Being very able does not excuse a child from being well behaved and adhering to adult request, quite the opposite, those who are truly bright know they will get much more of what they want be being sweetly co-operative.
It's the three year olds who say "please mum, if I clean my teeth really well could I have some chocolate when we get to the counter, I really wont mind if you say no", who get the chocolate - those who demand, grab and then pester and scream haven't got a hope of getting a treat.

ReallyTired · 24/03/2012 19:13

prepschoolreject

I suggest you visit the state schools that you are interested in and discuss your fears.

Some of the posters have been very silly. Its not a joke when your child has been rejected. It hurts like f*ck!

The only thing I can think of is whether your lo has had his hearing tested. It might be that he has glue ear. What is the rest of his development like? I can imagine that glue ear might be a reason for a bright boy to have problems with following instructions in a crowded room.

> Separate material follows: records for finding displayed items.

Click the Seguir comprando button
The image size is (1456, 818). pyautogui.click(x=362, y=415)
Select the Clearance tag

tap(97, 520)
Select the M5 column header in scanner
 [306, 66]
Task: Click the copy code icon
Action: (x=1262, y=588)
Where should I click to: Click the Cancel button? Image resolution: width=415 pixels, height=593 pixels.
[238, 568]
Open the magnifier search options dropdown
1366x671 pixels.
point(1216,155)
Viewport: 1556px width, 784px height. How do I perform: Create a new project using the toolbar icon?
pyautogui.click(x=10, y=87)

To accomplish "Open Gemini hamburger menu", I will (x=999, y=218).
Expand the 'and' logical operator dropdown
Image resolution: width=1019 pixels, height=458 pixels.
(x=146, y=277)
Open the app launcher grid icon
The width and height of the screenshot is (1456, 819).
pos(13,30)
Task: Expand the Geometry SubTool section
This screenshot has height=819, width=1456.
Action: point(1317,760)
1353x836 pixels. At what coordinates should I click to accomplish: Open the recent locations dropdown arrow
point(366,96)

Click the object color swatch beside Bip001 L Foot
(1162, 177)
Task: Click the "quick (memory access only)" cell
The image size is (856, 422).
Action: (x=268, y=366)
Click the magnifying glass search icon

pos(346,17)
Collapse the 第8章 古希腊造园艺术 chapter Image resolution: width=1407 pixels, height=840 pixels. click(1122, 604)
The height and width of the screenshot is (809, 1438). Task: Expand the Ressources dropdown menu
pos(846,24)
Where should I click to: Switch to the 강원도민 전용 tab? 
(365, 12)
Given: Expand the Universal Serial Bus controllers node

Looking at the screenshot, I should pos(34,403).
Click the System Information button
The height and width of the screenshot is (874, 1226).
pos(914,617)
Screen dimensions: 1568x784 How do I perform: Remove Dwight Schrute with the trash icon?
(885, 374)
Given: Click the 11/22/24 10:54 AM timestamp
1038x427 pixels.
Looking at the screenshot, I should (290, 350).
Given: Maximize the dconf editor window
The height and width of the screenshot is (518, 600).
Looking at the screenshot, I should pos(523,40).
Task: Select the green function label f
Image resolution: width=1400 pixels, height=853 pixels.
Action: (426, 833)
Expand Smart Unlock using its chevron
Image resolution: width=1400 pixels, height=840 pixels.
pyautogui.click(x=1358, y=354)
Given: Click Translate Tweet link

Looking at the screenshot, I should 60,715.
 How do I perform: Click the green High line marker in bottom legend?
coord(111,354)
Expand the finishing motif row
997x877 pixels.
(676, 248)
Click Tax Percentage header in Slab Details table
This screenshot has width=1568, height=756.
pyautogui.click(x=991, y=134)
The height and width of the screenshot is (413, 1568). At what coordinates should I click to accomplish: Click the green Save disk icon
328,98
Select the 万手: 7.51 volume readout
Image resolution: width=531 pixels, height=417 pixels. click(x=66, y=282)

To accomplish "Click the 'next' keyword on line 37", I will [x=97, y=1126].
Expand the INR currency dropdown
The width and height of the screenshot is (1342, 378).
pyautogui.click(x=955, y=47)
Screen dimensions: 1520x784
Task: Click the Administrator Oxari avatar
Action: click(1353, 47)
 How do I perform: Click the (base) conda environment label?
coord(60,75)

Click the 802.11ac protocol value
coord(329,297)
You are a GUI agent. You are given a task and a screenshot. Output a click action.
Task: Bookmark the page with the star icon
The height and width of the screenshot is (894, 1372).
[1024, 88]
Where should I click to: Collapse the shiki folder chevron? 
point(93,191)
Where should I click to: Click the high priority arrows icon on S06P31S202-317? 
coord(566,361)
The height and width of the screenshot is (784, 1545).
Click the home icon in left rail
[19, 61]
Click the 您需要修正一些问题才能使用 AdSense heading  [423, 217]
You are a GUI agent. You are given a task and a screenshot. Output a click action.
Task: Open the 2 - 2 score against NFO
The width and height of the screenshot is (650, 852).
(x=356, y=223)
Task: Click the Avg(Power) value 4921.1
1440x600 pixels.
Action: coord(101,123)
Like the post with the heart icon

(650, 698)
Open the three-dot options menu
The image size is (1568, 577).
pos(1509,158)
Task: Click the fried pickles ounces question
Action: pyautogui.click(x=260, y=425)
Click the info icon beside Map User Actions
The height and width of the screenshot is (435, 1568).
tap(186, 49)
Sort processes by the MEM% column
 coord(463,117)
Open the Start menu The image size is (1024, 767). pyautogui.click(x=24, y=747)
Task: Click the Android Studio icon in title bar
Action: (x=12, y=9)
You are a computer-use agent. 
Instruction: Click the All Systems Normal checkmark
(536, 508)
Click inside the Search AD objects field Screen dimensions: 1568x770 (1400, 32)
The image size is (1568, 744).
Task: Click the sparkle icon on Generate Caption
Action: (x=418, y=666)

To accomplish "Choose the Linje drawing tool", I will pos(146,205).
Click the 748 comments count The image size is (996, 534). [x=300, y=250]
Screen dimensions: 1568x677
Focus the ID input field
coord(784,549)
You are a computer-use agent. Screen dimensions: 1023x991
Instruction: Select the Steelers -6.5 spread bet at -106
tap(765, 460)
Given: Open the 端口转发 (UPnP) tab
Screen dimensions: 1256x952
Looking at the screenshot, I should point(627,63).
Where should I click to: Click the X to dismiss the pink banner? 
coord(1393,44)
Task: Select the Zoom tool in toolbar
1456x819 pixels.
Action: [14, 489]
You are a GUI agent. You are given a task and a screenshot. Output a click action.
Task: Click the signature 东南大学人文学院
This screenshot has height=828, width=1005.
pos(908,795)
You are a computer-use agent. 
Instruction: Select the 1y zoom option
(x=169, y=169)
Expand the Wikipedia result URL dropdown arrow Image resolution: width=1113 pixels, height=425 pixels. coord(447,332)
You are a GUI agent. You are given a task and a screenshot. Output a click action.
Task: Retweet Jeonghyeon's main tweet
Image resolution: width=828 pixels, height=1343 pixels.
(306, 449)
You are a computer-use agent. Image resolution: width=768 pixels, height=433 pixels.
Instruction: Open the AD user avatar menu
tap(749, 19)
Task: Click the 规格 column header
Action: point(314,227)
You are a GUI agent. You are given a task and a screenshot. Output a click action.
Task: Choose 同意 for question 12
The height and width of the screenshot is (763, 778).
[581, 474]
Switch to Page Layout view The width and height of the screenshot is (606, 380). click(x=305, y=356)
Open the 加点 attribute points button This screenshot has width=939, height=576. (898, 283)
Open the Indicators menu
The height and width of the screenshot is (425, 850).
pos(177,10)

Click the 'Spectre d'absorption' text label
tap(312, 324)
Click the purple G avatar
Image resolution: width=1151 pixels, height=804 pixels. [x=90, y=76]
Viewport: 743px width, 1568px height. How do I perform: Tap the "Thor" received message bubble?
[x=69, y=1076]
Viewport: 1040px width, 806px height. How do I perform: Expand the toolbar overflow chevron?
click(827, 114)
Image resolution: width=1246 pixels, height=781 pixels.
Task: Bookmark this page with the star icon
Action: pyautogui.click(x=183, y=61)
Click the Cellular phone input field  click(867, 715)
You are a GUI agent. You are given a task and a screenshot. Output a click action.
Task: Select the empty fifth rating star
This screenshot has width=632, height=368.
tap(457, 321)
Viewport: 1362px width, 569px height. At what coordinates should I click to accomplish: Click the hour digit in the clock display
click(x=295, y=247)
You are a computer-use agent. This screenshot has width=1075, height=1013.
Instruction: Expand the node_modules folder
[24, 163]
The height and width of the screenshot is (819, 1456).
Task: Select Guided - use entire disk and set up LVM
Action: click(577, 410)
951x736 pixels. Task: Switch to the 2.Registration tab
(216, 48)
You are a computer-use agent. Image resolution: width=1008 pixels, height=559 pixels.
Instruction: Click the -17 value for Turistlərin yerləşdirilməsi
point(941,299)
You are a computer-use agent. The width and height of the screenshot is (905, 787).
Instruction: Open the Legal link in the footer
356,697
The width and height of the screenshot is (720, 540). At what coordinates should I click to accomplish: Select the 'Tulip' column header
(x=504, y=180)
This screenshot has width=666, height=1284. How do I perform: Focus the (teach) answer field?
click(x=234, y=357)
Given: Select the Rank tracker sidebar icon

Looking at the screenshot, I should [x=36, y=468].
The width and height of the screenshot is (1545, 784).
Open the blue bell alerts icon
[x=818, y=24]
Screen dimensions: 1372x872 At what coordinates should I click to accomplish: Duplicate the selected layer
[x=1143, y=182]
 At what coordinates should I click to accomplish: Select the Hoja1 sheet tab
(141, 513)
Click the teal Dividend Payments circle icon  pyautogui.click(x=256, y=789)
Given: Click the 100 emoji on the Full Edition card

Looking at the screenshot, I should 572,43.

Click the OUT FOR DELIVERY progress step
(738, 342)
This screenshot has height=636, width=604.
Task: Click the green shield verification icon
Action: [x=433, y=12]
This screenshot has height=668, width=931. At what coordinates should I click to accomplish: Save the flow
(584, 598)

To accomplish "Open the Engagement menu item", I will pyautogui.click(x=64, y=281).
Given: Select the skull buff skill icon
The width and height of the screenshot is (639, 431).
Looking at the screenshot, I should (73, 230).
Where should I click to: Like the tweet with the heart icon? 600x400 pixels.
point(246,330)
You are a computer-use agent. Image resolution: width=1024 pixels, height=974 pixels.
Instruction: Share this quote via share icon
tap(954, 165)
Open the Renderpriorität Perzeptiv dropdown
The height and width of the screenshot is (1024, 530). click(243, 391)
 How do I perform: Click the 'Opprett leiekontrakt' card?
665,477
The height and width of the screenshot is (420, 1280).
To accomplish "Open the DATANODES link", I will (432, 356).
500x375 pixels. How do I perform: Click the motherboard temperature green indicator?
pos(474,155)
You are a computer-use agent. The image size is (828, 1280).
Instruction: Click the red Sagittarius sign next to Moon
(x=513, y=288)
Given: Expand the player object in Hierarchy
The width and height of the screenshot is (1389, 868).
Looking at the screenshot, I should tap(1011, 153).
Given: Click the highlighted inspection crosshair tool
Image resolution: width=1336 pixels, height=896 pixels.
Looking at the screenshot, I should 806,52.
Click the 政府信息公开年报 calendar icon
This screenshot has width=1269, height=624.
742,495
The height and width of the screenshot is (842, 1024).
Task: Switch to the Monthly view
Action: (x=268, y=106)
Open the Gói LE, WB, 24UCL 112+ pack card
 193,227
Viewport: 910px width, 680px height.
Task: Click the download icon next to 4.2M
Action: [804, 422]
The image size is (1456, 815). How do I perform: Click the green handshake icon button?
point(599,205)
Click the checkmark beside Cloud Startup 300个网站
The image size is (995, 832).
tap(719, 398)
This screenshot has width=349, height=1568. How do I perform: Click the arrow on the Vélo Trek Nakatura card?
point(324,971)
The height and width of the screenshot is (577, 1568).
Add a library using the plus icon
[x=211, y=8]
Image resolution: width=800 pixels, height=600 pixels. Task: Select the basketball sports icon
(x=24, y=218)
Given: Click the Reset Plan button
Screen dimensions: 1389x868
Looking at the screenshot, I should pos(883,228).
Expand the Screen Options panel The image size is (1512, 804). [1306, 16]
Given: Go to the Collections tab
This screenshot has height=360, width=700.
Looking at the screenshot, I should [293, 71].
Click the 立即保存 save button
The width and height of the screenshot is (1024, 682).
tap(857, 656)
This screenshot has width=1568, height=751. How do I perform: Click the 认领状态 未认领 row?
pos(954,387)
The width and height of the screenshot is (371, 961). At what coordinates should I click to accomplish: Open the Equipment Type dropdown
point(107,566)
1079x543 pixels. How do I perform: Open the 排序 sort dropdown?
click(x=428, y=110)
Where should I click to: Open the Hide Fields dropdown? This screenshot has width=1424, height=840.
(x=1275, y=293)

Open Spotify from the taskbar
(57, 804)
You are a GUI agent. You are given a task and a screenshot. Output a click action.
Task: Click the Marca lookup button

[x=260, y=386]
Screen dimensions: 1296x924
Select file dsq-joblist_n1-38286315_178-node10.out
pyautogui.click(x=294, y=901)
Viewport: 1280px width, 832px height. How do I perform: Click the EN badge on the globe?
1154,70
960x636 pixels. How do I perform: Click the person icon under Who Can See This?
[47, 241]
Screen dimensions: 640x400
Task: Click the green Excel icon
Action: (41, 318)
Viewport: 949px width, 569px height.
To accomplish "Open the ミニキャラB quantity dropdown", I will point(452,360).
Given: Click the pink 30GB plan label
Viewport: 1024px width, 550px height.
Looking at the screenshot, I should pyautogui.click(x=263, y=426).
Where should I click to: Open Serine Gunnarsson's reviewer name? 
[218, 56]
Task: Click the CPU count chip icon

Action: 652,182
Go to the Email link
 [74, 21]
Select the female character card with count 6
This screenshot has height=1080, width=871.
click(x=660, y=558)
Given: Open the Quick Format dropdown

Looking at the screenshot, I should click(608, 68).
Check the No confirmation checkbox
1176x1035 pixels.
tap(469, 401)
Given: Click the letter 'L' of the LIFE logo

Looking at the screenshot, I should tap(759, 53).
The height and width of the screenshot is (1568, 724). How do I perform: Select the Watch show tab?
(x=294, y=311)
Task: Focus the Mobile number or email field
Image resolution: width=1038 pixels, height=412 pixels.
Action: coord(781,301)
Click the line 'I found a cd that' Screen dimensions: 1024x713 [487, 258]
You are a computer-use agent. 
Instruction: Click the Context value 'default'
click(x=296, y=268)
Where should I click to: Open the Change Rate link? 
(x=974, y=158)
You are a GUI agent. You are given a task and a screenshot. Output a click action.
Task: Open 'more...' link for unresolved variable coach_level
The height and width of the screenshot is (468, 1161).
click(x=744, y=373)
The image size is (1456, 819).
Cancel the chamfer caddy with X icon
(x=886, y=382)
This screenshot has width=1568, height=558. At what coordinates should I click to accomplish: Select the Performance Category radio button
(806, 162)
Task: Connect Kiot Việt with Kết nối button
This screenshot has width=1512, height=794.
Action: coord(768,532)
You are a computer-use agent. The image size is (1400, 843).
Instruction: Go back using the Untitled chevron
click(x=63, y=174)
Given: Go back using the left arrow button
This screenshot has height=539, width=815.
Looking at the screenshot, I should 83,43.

prepschoolreject · 24/03/2012 19:14

It's not normal behaviour. I'm happy to accept that the range of prep schools that have seen DC couldn't have all come up with the same conclusions. I'd love to work out why... Yes, lack of boundaries is a real problem. Lack of authority (but fine with me / DH), lack of any sort of discipline (again, outside of me / DH)

manwoman - he is freakishly intelligent. Freakishly so. but only on his terms, so the assessments we've tried to look at so far haven't really been great, as when he refuses to comply, he seriously just refuses to comply.

I don't know how to help him best right now.